Complete Guide to Nomikai
From super strict rules to bosses going crazy, many rumors surround nomikai, Japanese drinking parties.
Nomikai are a place where the formal working culture is relaxed and people get drunk and talk straight with their bosses in ways that might surprise you. At the same time, rules exist and are quite important to maintain good working relationships outside of the restaurant.
This Chronological Guide to Nomikai cleans up with rumors, explaining the rules to avoid common mishaps and illustrates what to expect, so you can have a good time.
- The boss sits in the place furthest away from the door.
- Don’t start drinking or eating until your boss does.
- Offer to (re)fill glasses and plates.
- Don’t badmouth, gossip, be on your phone, or do anything you regret the next day.
- Offer (but don’t insist) to pay your share.
- Thank your host/boss at the end of the event and the next day/next time you see them.
- If unsure, mimic the Japanese participants.
1. What is a nomikai?
Nomikai (飲み会) is a general term describing a get-together of a group over drinks and food. The word is not only used in business. Groups of friends, sports clubs, etc. also organize nomikai, though the rules are a little more relaxed there.

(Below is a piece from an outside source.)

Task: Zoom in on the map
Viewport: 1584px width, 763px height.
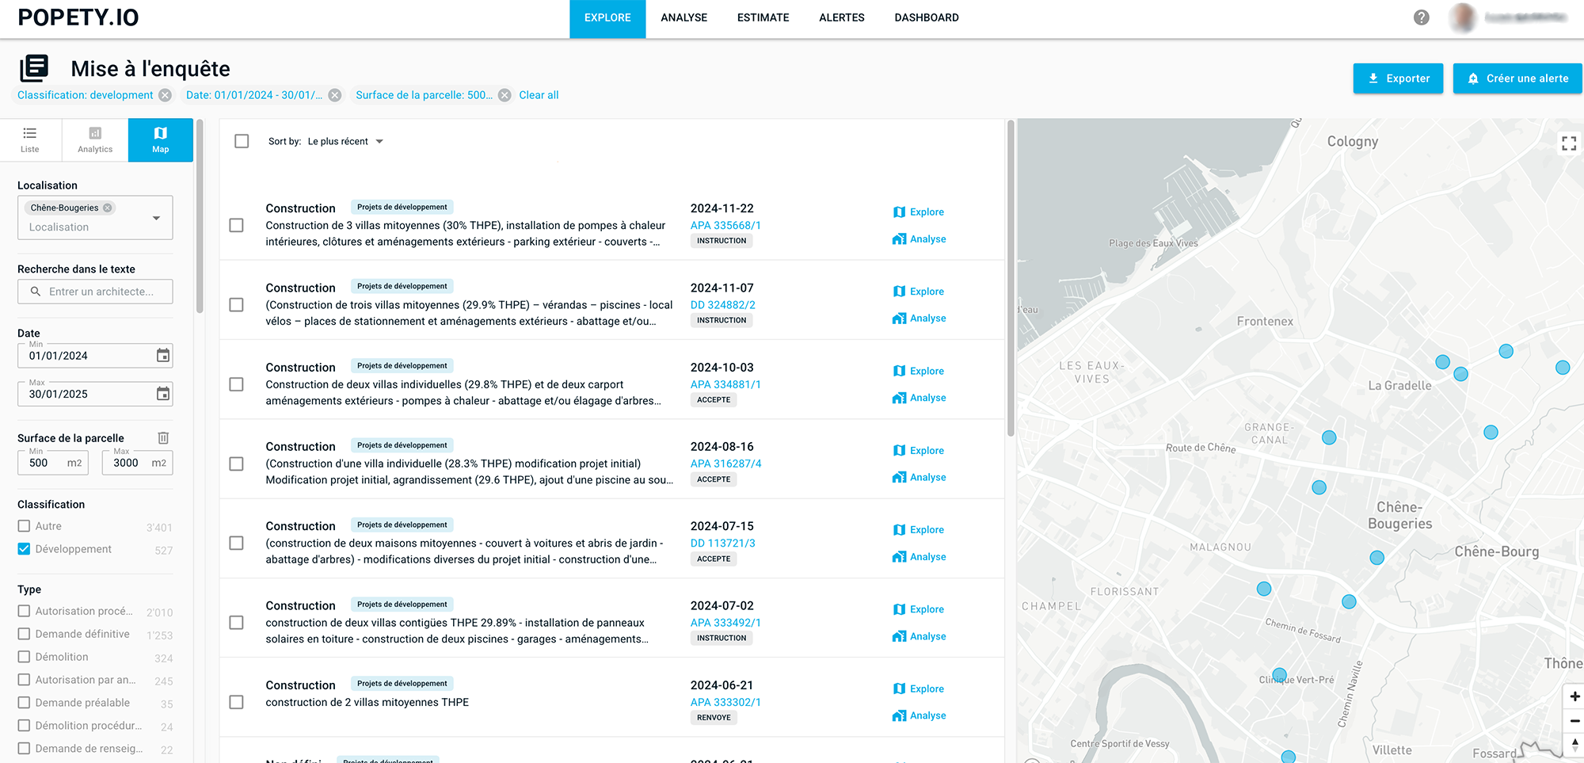Action: tap(1574, 696)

A nomikai is held among members of the same team or department. Attendance is voluntarily, but depending on the occasion, showing up might be strongly recommended. Typically, the event will last 2-3 hours and often come with a nomihodai (飲み放題, all-you-can-drink plan) and a set menu of dishes that everyone can share. The cost of all this fun is typically around 3500-4000 yen per person.
Nomikai are a chance to bond with your colleagues, talk about things other than work, and after the first couple of glasses, witness how everyone becomes more open, saying their opinion in a straightforward manner that might surprise you.
Even though it is a relaxed after-work event and everyone is super friendly, don’t start acting the way you would with friends (unless you have really polite friends). It will still be expected of you to be on time, and remain respectful, after all, you are going to meet these people at work again the next day, and all those days after that.
Nomikai typically take place in private rooms of restaurants and there will be an implicit seating order. It is hierarchical and the logic is the same as in meeting rooms.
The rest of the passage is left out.